Leveling the technology playing field
The district began introducing Chromebooks to students several years ago, starting with students at Golden Hill Elementary. For students in kindergarten and first grade, teachers have been using a combination of Chromebooks and tablets. In grades 2-5, every classroom has one Chromebook for each student. But when students moved up to Seward, access to the technology has been inconsistent.
This fall, the district began receiving Chromebooks for Seward students. Come January when the second semester starts, there will be enough Chromebooks for every middle and high school students, ensuring that all Florida students have access to crucial technology.
“This is about leveling the playing field for everyone,” said Dana Castine, the district’s director of technology, math, and science. While some Florida students may have computers at home they can use, others do not. Without access to computers, it can be challenging for students to study or complete homework.
The district initially considered purchasing a full set of Chromebooks for each S.S. Seward classroom, but that would require the purchase of far more devices, Mrs. Castine explained.
“Because students take so many classes and have so many different teachers, it makes more fiscal sense to purchase one for each student,” she said. Each student will be responsible for his or her device in the same way that they’re responsible for textbooks, she said, and the Chromebook will be turned in at the end of each school year.

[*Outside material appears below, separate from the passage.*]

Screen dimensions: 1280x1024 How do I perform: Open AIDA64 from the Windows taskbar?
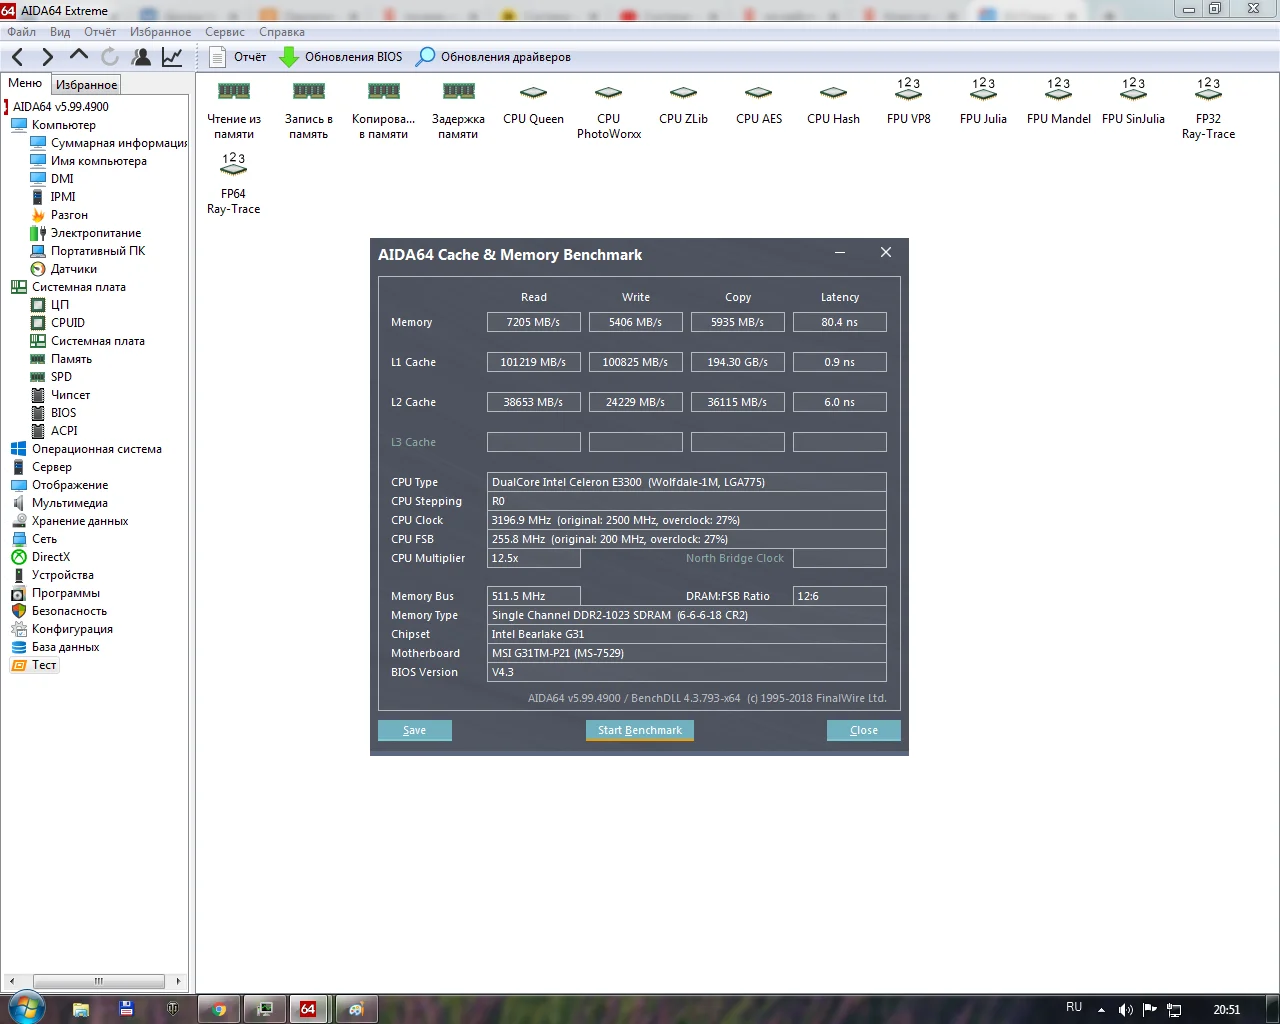[308, 1009]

The laptops, which run on a Google operating system, allow students to create and store work, collaborate, and access the internet. Chromebooks have gained popularity among teachers and administrators because of their durability, long battery life, and resistance to computer viruses. Because they provide storage on the cloud, documents and content can be shared, and teachers can view and communicate directly with students as they work. Students can write, create graphics and videos, research, and maintain a digital portfolio of their work.
“My students are so engaged, and they love what they’re able to do with Chromebooks,” said high school social studies teacher Jena Thomas, who received a classroom set this year. “They’re so excited, and they’re practicing good digital citizenship. They know it’s a privilege, and they take it seriously. As a teacher, I want them to go into the world as 21st Century learners, and this will help make that happen.”
Chromebooks typically cost a few hundred dollars each. Florida will receive state aid to cover about 60 percent of the cost, with the district paying the balance. Designed especially for students, Chromebooks are more rugged than traditional laptops and tablets.
Informational meetings for parents and guardians about the new Chromebooks will be held in the coming weeks.